如何从体系结构上避免DoS攻击

    在遇到DoS攻击的时候，黑客往往可以通过让网管员无法访问控制模块的CPU来达到攻击交换路由器的目的。DoS攻击往往会导致传统交换路由器的控制模块的CPU负载过大，以致于网管员无法通过Telnet或者串口访问设备。Force10 的交换路由器独特的体系结构设计，可以从根本上解决这一问题。

    DoS攻击会将设备“锁住”

    传统的交换路由器产品通过单一的CPU处理所有的控制和管理功能。DoS攻击发送大量需要单一CPU 处理的数据包，从而导致该CPU 瘫痪。这样的攻击会导致CPU没有能力去处理一些更重要的管理请求，如Telnet等。由于网管员无法登录到设备上去，因此也就无法采用正确措施阻止DoS攻击。

    Force10能将设备“解锁”

    在Force10的E系列交换路由器产品体系结构中，控制模块分别有独立的CPU处理IP路由、二层交换和管理功能。这一独特的三CPU结构设计，充分保证了在系统中任何一个CPU受到攻击的情况下，不会影响另外两个CPU的性能。黑客可以向管理CPU发送大量的ICMP数据包，从而试图去“锁住”管理CPU。在这种情况下，一种基于试探性的智能资源预留机制会发生作用。这一试探性机制可以确保去往所有CPU的控制信息包被限制在一个正常的范围内（这其中考虑到了突发数据的情况）。这一模式可以充分保证为进程通信和正常的设备管理预留一定的CPU处理能力。

    立即阻止DoS造成破坏

    在传统的交换路由器产品设计中，由于网管员需要和黑客竞争CPU资源才能登录到设备上，因此一旦发生DoS攻击，阻止DoS攻击的能力是受限制的。相反，Force10 的多CPU体系结构和试探性智能资源预留机制可以确保在受到DoS攻击的情况下，网管员总是可以去实施正确的措施对DoS攻击进行阻止。

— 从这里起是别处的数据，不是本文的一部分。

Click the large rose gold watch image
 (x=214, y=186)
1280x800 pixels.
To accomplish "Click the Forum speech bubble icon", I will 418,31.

    基于硬件的ACL: 网管员可以通过修改ACL的方式，对DoS数据包加以过滤。E系列交换路由器完全通过硬件实现ACL，单台设备可支持一百多万条ACL，而且ACL不会影响设备的线速转发性能。另外，Force10的Hot-Lock ACL技术可以保证实时的ACL增加和修改，从而避免安全漏洞和数据包的无谓丢失。

    基于硬件的速率监管：网管员可以根据策略在任意端口上对流量进行速率监管。E系列产品可以让网管员灵活地根据自己的策略进行流量管理。